Top of Extracted records
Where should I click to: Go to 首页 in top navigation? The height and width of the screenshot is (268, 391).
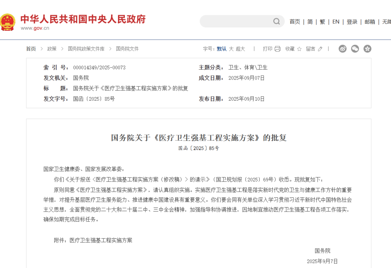pyautogui.click(x=295, y=22)
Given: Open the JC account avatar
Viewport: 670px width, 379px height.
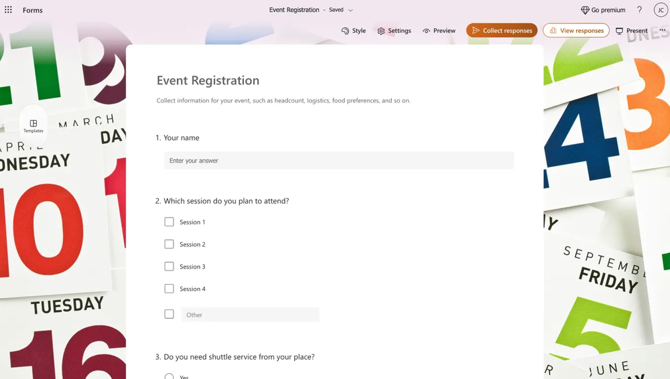Looking at the screenshot, I should 661,10.
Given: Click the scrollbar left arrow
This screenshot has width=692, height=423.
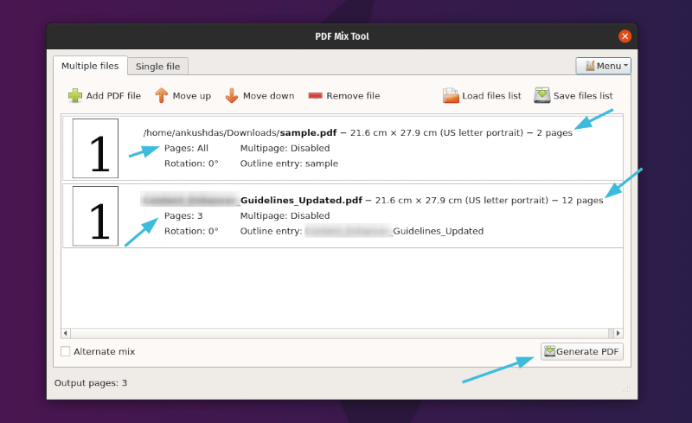Looking at the screenshot, I should (66, 333).
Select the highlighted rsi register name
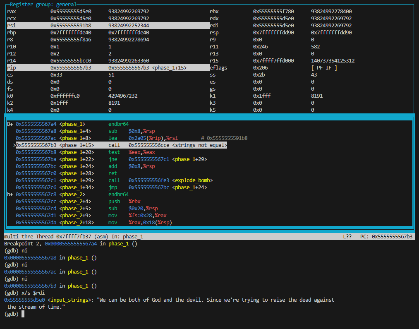The image size is (419, 329). point(11,26)
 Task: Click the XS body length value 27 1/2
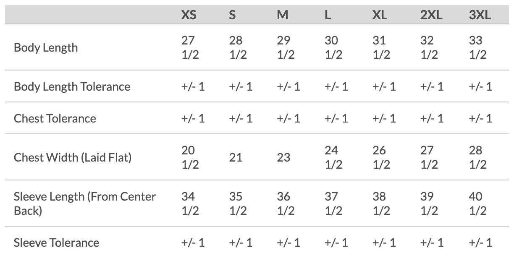pos(190,47)
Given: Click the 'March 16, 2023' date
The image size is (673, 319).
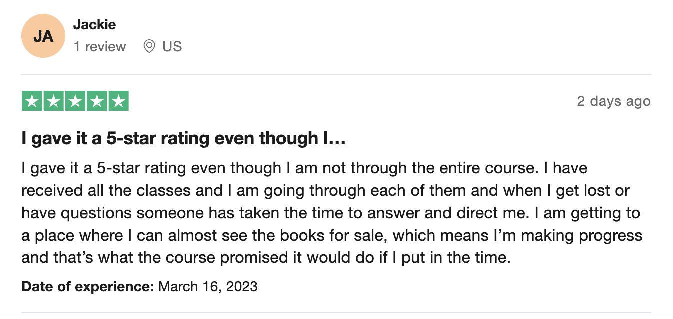Looking at the screenshot, I should click(x=208, y=287).
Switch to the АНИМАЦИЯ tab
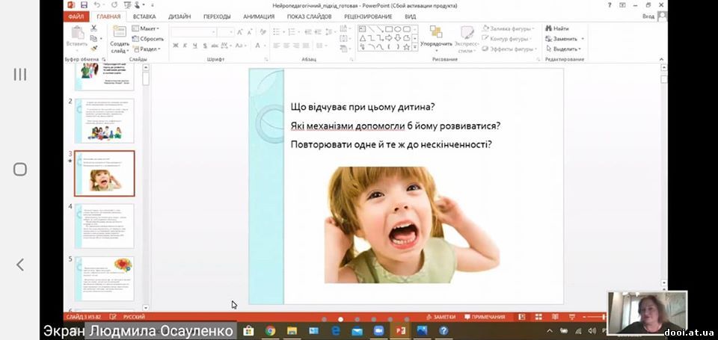Screen dimensions: 718x340 (x=257, y=16)
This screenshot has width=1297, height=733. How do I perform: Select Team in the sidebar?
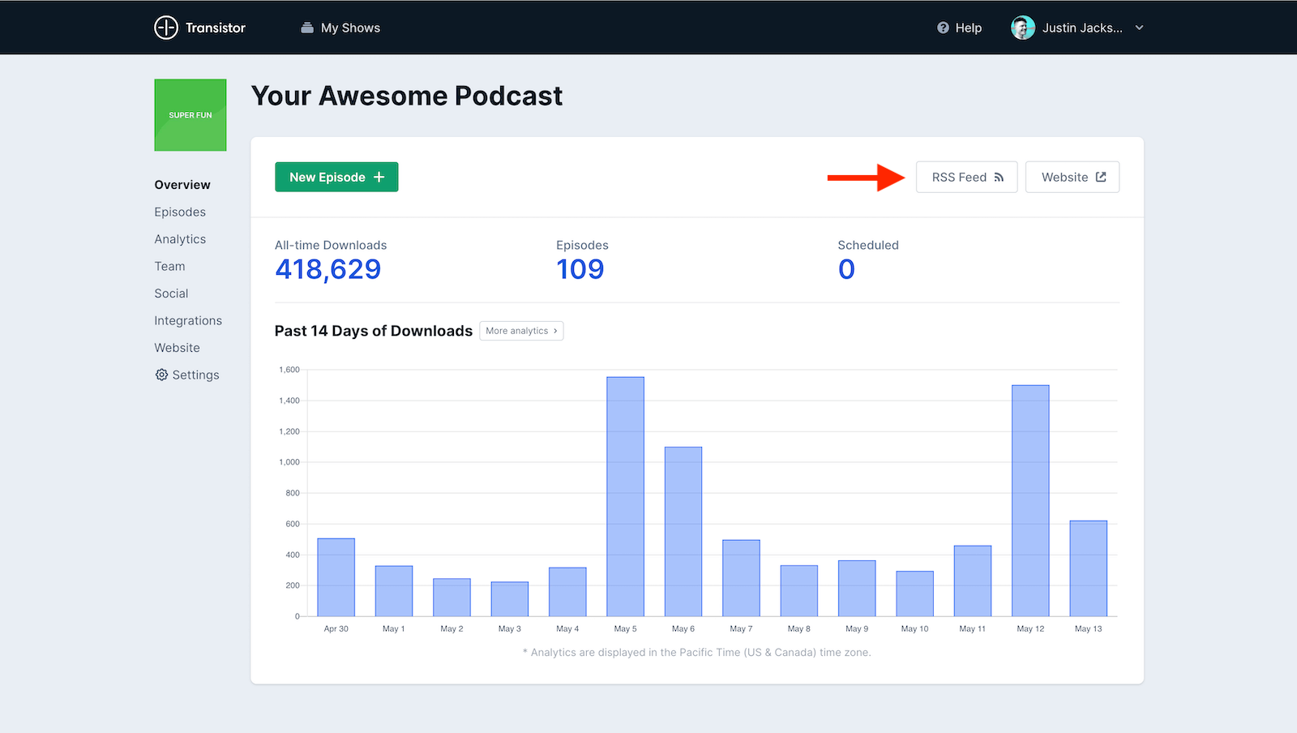coord(169,266)
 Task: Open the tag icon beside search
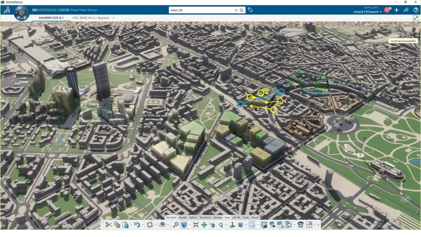(250, 10)
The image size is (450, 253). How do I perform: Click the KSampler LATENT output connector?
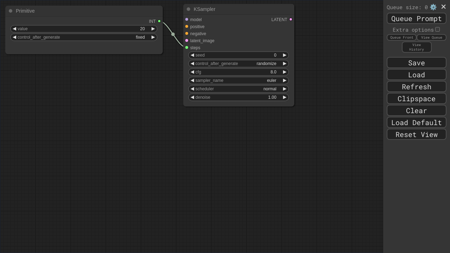click(291, 19)
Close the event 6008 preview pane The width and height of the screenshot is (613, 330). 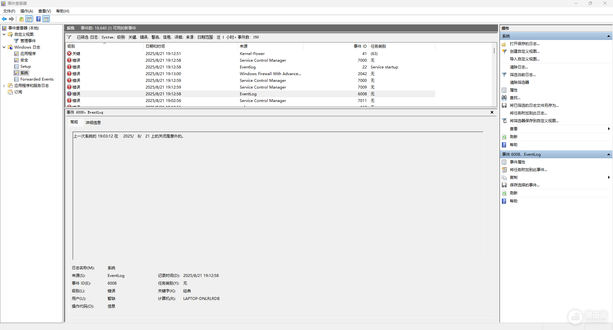tap(492, 112)
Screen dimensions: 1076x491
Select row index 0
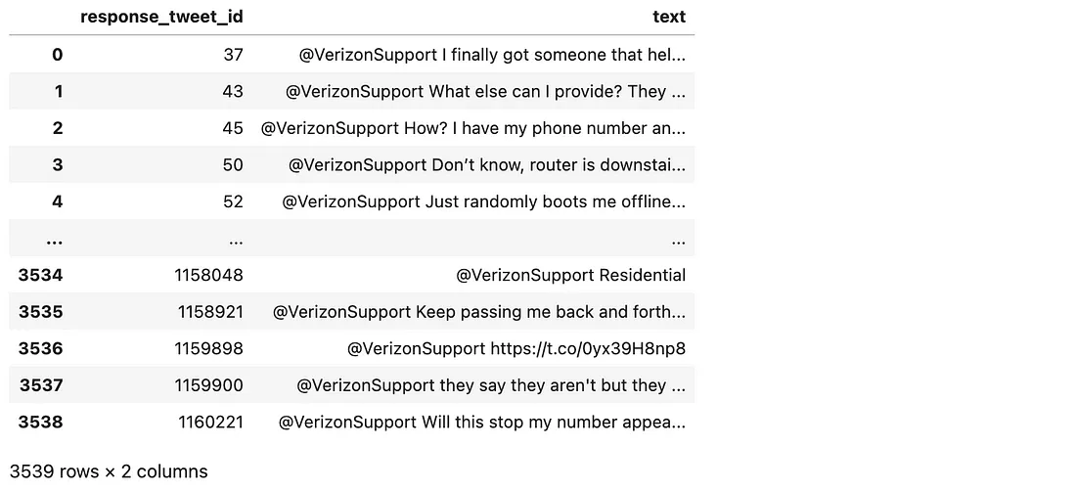[57, 54]
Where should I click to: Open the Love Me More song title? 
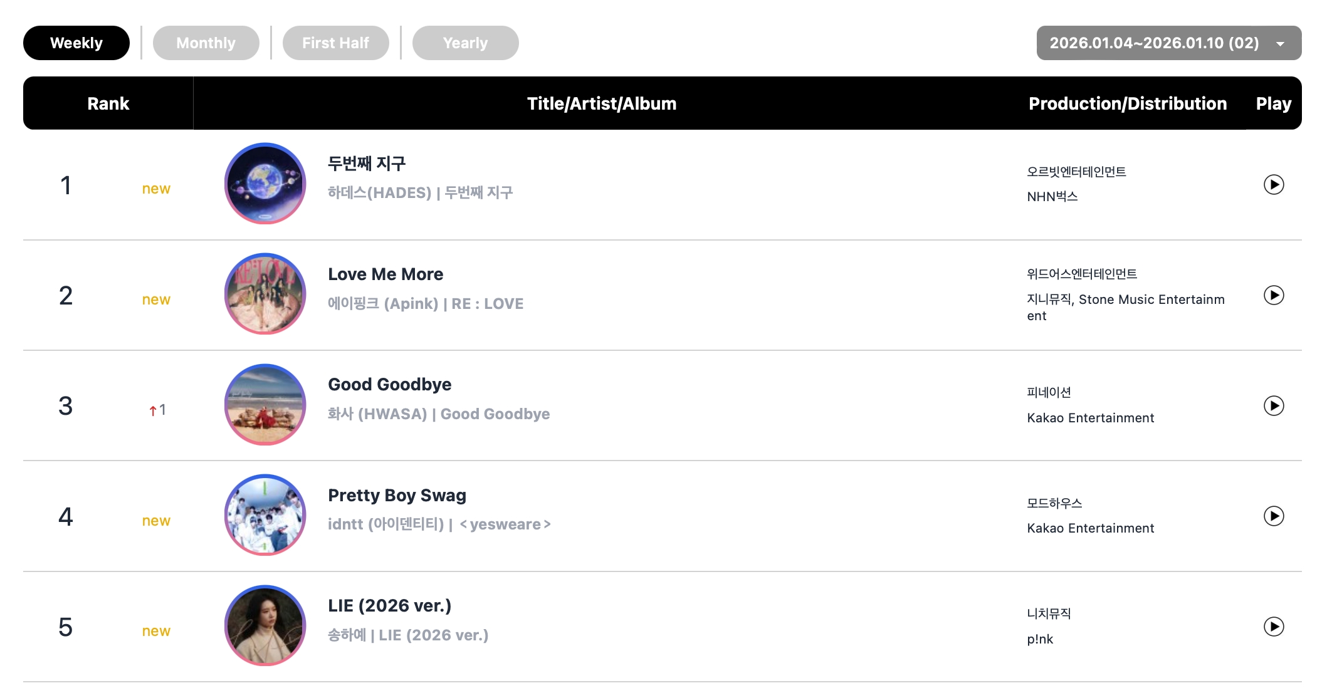point(386,274)
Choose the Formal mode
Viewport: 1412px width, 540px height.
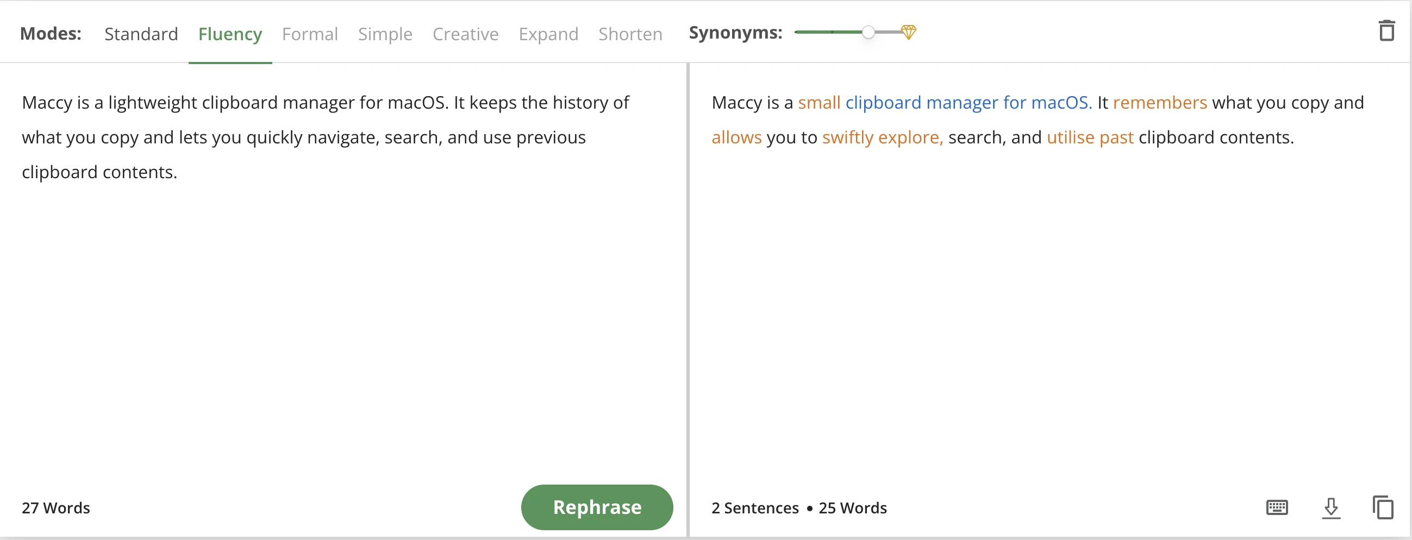click(310, 34)
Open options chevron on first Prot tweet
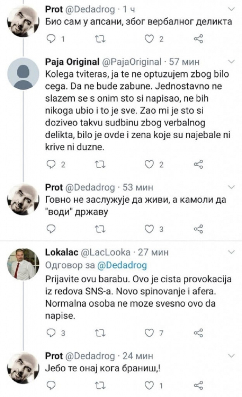242x397 pixels. click(x=231, y=10)
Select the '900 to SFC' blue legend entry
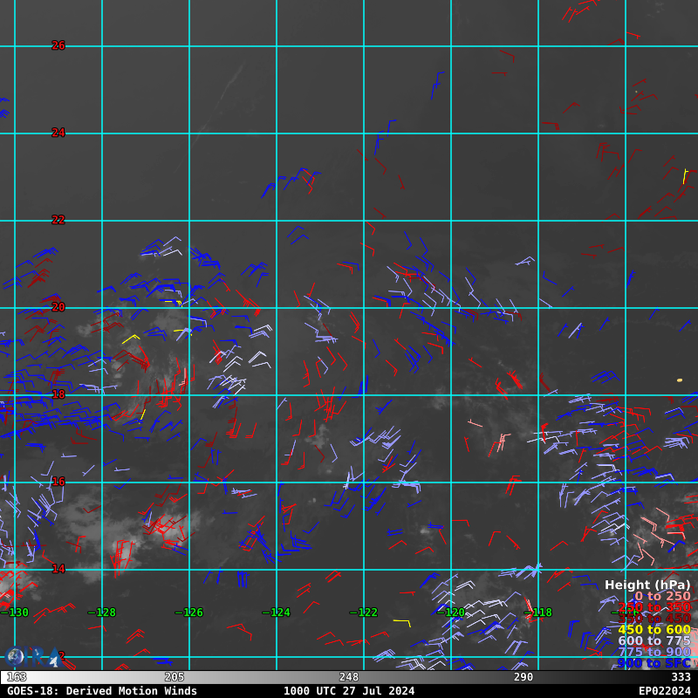The image size is (698, 698). click(654, 663)
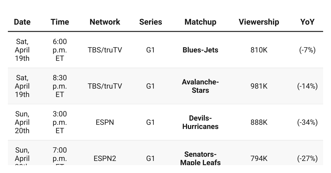Click the YoY column header

pyautogui.click(x=307, y=22)

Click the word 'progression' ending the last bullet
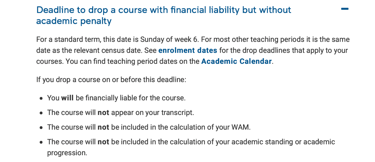67,153
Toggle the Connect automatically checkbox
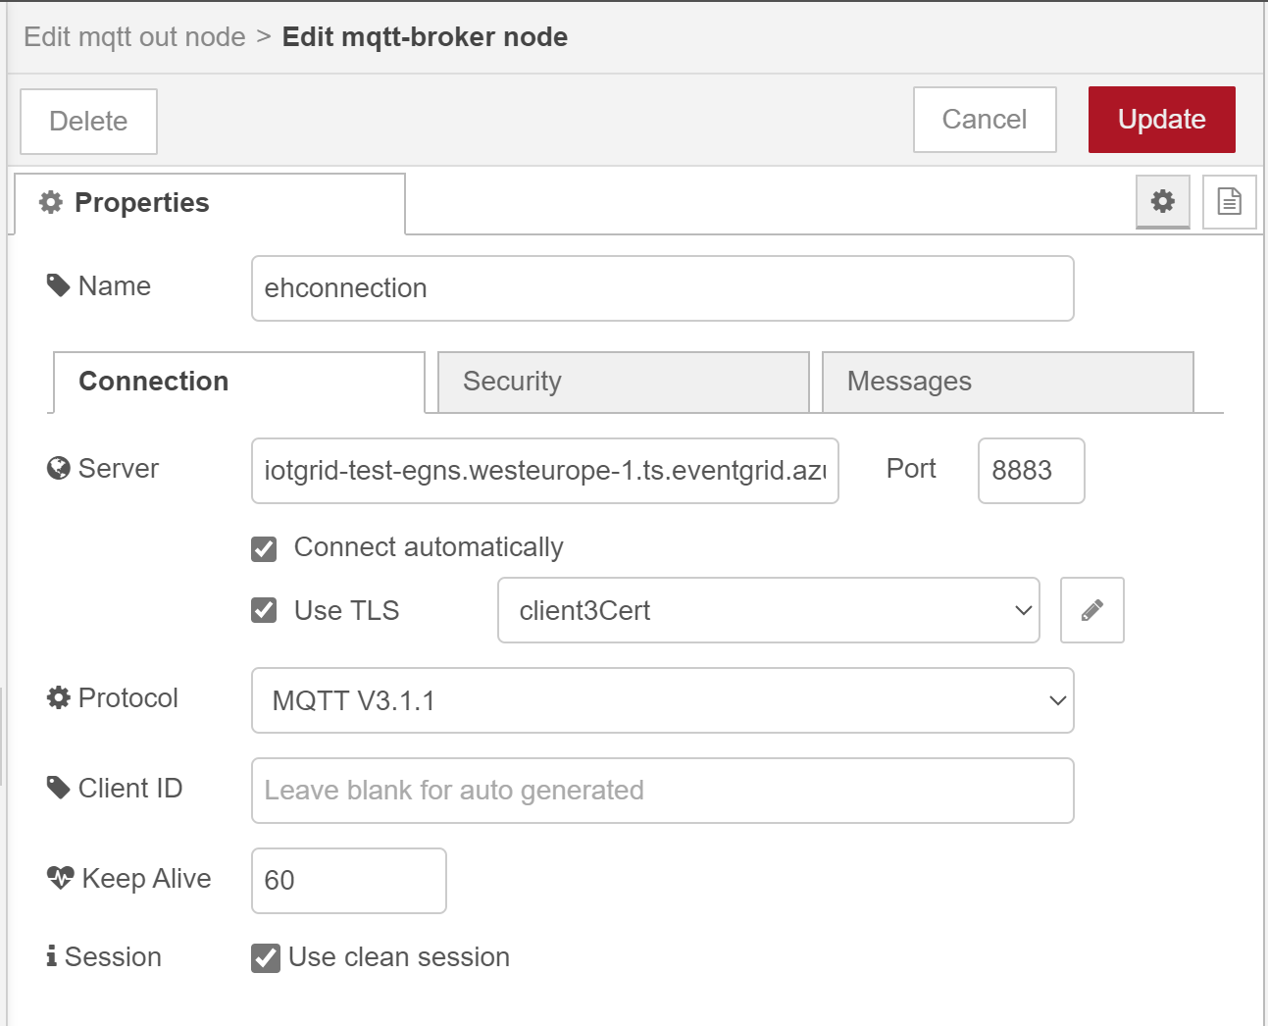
Bottom of Extracted records
**Problem**: Search the records for the word "Given" and copy every line where it occurs.

**Solution to this task**:
Given: Open the JC account avatar
Given: Click the scrollbar left arrow
Given: Click the 'March 16, 2023' date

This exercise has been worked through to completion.